Start of Study material

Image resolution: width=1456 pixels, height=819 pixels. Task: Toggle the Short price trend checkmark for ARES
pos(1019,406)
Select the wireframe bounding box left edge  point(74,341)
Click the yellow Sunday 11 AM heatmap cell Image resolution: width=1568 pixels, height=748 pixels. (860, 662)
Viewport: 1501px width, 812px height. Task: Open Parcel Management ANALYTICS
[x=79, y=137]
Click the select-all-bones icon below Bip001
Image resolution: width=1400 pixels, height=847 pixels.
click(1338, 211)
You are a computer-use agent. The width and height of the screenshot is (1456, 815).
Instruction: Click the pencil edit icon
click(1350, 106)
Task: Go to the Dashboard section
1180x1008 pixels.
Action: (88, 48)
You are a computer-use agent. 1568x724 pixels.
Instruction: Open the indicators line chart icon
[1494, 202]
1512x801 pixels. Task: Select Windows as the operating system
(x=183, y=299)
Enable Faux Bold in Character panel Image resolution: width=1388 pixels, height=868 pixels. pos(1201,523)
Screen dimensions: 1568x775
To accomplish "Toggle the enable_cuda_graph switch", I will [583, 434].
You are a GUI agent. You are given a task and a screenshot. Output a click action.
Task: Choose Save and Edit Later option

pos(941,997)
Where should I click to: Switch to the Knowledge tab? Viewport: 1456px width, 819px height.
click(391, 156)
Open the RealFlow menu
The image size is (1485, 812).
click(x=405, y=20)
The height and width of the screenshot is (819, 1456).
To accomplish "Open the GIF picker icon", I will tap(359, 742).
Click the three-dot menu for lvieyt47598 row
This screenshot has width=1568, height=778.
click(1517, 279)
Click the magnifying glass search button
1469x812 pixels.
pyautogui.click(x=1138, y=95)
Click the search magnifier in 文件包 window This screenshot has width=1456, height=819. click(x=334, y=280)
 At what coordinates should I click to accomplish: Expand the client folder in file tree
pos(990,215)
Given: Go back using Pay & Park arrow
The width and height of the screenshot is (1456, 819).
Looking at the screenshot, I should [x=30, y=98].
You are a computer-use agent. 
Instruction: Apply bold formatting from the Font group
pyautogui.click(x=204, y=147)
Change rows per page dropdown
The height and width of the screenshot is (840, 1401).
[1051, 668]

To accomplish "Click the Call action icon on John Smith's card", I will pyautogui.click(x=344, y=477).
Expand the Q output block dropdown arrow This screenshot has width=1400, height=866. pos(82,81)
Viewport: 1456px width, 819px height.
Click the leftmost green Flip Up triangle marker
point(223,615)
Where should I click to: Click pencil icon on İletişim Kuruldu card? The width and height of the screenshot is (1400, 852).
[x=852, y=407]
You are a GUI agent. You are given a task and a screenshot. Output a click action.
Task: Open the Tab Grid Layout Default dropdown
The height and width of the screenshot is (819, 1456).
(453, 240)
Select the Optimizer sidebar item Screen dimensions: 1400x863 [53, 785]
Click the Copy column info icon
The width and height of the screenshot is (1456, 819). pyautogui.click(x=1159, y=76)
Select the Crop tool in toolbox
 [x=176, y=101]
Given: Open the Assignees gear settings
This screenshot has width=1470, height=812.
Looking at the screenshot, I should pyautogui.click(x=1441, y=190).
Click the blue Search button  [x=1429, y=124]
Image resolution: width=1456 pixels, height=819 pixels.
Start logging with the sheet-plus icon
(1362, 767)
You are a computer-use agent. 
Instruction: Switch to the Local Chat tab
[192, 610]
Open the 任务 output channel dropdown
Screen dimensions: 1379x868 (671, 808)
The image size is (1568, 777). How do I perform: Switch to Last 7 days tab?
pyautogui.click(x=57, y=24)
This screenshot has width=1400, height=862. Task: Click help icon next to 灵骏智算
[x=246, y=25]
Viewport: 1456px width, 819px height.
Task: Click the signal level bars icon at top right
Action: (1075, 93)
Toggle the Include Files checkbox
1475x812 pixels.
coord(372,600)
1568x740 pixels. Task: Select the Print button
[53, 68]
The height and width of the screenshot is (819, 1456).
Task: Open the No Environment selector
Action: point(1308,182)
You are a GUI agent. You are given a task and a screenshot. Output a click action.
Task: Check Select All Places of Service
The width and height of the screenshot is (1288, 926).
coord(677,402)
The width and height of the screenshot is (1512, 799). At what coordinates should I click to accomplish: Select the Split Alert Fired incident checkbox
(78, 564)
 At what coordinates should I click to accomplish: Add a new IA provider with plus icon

End of Study material

Write every entry out again. Keep each one exact.

Image resolution: width=1456 pixels, height=819 pixels. Task: Toggle the Short price trend checkmark for ARES
pos(1019,406)
Select the wireframe bounding box left edge  point(74,341)
Click the yellow Sunday 11 AM heatmap cell Image resolution: width=1568 pixels, height=748 pixels. (860, 662)
Viewport: 1501px width, 812px height. Task: Open Parcel Management ANALYTICS
[x=79, y=137]
Click the select-all-bones icon below Bip001
Image resolution: width=1400 pixels, height=847 pixels.
click(1338, 211)
You are a computer-use agent. The width and height of the screenshot is (1456, 815).
Instruction: Click the pencil edit icon
click(1350, 106)
Task: Go to the Dashboard section
1180x1008 pixels.
Action: (88, 48)
You are a computer-use agent. 1568x724 pixels.
Instruction: Open the indicators line chart icon
[1494, 202]
1512x801 pixels. Task: Select Windows as the operating system
(x=183, y=299)
Enable Faux Bold in Character panel Image resolution: width=1388 pixels, height=868 pixels. pos(1201,523)
Screen dimensions: 1568x775
To accomplish "Toggle the enable_cuda_graph switch", I will [583, 434].
You are a GUI agent. You are given a task and a screenshot. Output a click action.
Task: Choose Save and Edit Later option

pos(941,997)
Where should I click to: Switch to the Knowledge tab? Viewport: 1456px width, 819px height.
click(391, 156)
Open the RealFlow menu
The image size is (1485, 812).
click(x=405, y=20)
The height and width of the screenshot is (819, 1456).
To accomplish "Open the GIF picker icon", I will tap(359, 742).
Click the three-dot menu for lvieyt47598 row
This screenshot has width=1568, height=778.
click(1517, 279)
Click the magnifying glass search button
1469x812 pixels.
pyautogui.click(x=1138, y=95)
Click the search magnifier in 文件包 window This screenshot has width=1456, height=819. click(x=334, y=280)
 At what coordinates should I click to accomplish: Expand the client folder in file tree
pos(990,215)
Given: Go back using Pay & Park arrow
The width and height of the screenshot is (1456, 819).
Looking at the screenshot, I should [x=30, y=98].
You are a computer-use agent. 
Instruction: Apply bold formatting from the Font group
pyautogui.click(x=204, y=147)
Change rows per page dropdown
The height and width of the screenshot is (840, 1401).
[1051, 668]

To accomplish "Click the Call action icon on John Smith's card", I will pyautogui.click(x=344, y=477).
Expand the Q output block dropdown arrow This screenshot has width=1400, height=866. pos(82,81)
Viewport: 1456px width, 819px height.
Click the leftmost green Flip Up triangle marker
point(223,615)
Where should I click to: Click pencil icon on İletişim Kuruldu card? The width and height of the screenshot is (1400, 852).
[x=852, y=407]
You are a GUI agent. You are given a task and a screenshot. Output a click action.
Task: Open the Tab Grid Layout Default dropdown
The height and width of the screenshot is (819, 1456).
(453, 240)
Select the Optimizer sidebar item Screen dimensions: 1400x863 [53, 785]
Click the Copy column info icon
The width and height of the screenshot is (1456, 819). pyautogui.click(x=1159, y=76)
Select the Crop tool in toolbox
 [x=176, y=101]
Given: Open the Assignees gear settings
This screenshot has width=1470, height=812.
Looking at the screenshot, I should pyautogui.click(x=1441, y=190).
Click the blue Search button  [x=1429, y=124]
Image resolution: width=1456 pixels, height=819 pixels.
Start logging with the sheet-plus icon
(1362, 767)
You are a computer-use agent. 
Instruction: Switch to the Local Chat tab
[192, 610]
Open the 任务 output channel dropdown
Screen dimensions: 1379x868 (671, 808)
The image size is (1568, 777). How do I perform: Switch to Last 7 days tab?
pyautogui.click(x=57, y=24)
This screenshot has width=1400, height=862. Task: Click help icon next to 灵骏智算
[x=246, y=25]
Viewport: 1456px width, 819px height.
Task: Click the signal level bars icon at top right
Action: (1075, 93)
Toggle the Include Files checkbox
1475x812 pixels.
coord(372,600)
1568x740 pixels. Task: Select the Print button
[53, 68]
The height and width of the screenshot is (819, 1456).
Task: Open the No Environment selector
Action: point(1308,182)
You are a GUI agent. You are given a task and a screenshot. Output a click action.
Task: Check Select All Places of Service
The width and height of the screenshot is (1288, 926).
coord(677,402)
The width and height of the screenshot is (1512, 799). At what coordinates should I click to accomplish: Select the Split Alert Fired incident checkbox
(78, 564)
 At what coordinates should I click to accomplish: Add a new IA provider with plus icon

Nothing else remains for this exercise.